Work instruction:
Reproduce exactly the lines from the one containing "The width and height of the screenshot is (608, 933)." through the last line of the records below, both included, and nothing else.
★ ★ ★ ★ ★ ★ ★
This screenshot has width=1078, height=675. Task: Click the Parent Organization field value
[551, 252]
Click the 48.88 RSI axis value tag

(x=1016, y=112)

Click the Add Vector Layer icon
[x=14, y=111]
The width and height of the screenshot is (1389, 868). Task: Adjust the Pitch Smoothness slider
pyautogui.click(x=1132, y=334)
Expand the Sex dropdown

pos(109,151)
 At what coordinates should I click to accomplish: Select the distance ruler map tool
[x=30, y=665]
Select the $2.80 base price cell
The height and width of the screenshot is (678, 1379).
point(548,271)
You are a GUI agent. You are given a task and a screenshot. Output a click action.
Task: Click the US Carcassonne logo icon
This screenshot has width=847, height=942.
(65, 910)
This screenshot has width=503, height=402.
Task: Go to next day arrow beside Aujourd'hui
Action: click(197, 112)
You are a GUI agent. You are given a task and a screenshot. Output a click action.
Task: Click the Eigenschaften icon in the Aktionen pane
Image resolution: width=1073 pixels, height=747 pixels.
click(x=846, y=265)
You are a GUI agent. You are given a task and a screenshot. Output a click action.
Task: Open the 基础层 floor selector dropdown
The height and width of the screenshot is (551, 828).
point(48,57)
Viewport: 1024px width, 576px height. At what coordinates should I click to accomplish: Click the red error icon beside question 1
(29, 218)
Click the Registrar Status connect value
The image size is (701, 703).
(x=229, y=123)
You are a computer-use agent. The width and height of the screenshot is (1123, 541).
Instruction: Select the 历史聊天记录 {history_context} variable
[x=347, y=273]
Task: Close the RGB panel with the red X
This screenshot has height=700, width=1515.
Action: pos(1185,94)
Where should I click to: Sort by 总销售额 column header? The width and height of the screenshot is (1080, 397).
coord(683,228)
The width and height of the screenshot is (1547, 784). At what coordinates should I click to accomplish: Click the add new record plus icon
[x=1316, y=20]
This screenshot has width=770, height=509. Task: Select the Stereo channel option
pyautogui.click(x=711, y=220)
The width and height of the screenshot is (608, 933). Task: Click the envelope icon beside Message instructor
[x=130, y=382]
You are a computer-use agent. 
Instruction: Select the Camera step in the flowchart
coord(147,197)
★ ★ ★ ★ ★ ★ ★
Exercise output:
The width and height of the screenshot is (608, 933). Task: Click the envelope icon beside Message instructor
[x=130, y=382]
You are a computer-use agent. 
Instruction: Select the Camera step in the flowchart
coord(147,197)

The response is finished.